When I first built this, I tried to make sure that I covered simple dictionaries and values. So I was curious what would happen to keyed tables.  Keyed tables are special in that they are essentially dictionaries whose key and values are both dictionaries. Since a dictionary is a pair of lists and a list of dictionaries is a table. A keyed table is simply a dictionary whose key is a table and and whose value is a table. A trivial example to illustrate this point:

q)k:([]k:til 5)
k
-
0
1
2
3
4
q)v:([]v:10*til 5)
v 
--
0 
10
20
30
40
q)kv:k!v
k| v 
-| --
0| 0 
1| 10
2| 20
3| 30
4| 40
/Indexing against the key table returns the value table
q)kv[k]
v 
--
0 
10
20
30
40
/but we can also apply select only certain rows using the k column
/in this case I reverse the key table and take the first 2 rows.
q)kv[2#reverse k]
v 
--
40
30


Now what happens if we turn a key table into a treeTable:

l p c d
---------------
0 0 :: 1
1 0 (,`k)!,0 1
1 0 (,`k)!,1 1
1 0 (,`k)!,2 1
1 0 (,`k)!,3 1
1 0 (,`k)!,4 1
2 1 `v 1
2 2 `v 1
2 3 `v 1
2 4 `v 1
2 5 `v 1
3 6 0 0
3 7 10 0
3 8 20 0
3 9 30 0
3 10 40 0

It converts the key part of the table into key dictionaries that are the parents of the value dictionaries in the table.
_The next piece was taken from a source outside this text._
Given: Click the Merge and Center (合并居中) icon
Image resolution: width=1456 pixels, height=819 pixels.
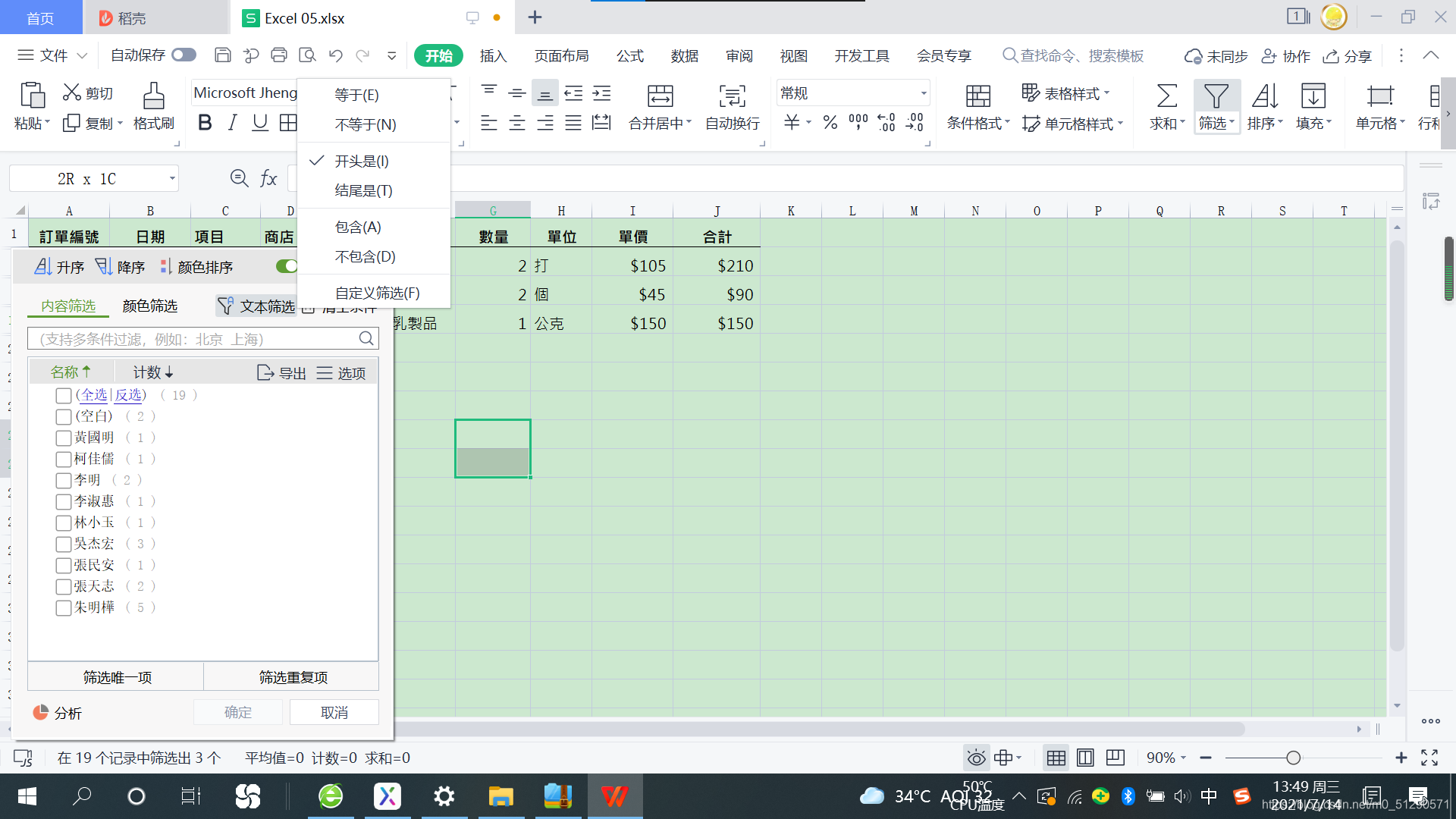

And we can turn it back:

q)toDictFromTreeTable toTreeTable kv
k| v 
-| --
0| 0 
1| 10
2| 20
3| 30
4| 40
q)kv ~toDictFromTreeTable toTreeTable kv
1b

In other words, keyedTables are treated like dictionaries, this means that if you only want to look at values, you will only see values, simply by select from the treeTable where not d. The internal dictionaries inside a keyed table are broken apart into their component dictionaries and the values are stored independently.

Tables Get Treated as singletons.

Since tables are actually lists of dictionaries, and lists are treated as values. A table is also treated as a value and placed directly into the child column.

q)t:([] til 10)
x
-
0
1
2
3
4
5
6
7
8
9
q)toTreeTable t
l p c d
---------------------------------
0 0 :: 1
1 0 +(,`x)!,0 1 2 3 4 5 6 7 8 9 0

The function from TreeTable correctly undoes the toTreeTable function
but the treeTable form is actually more nested than the original table.

q)toDictFromTreeTable toTreeTable t
x
-
0
1
2
3
4
5
6
7
8
9

We can fix this by expanding our parent vector to notate whether a current element is a dictionary, list or an atom. That way we would create a node that is the head of every list and then iterate through the indexes in the list. This is left as an exercise, or until I need this functionality.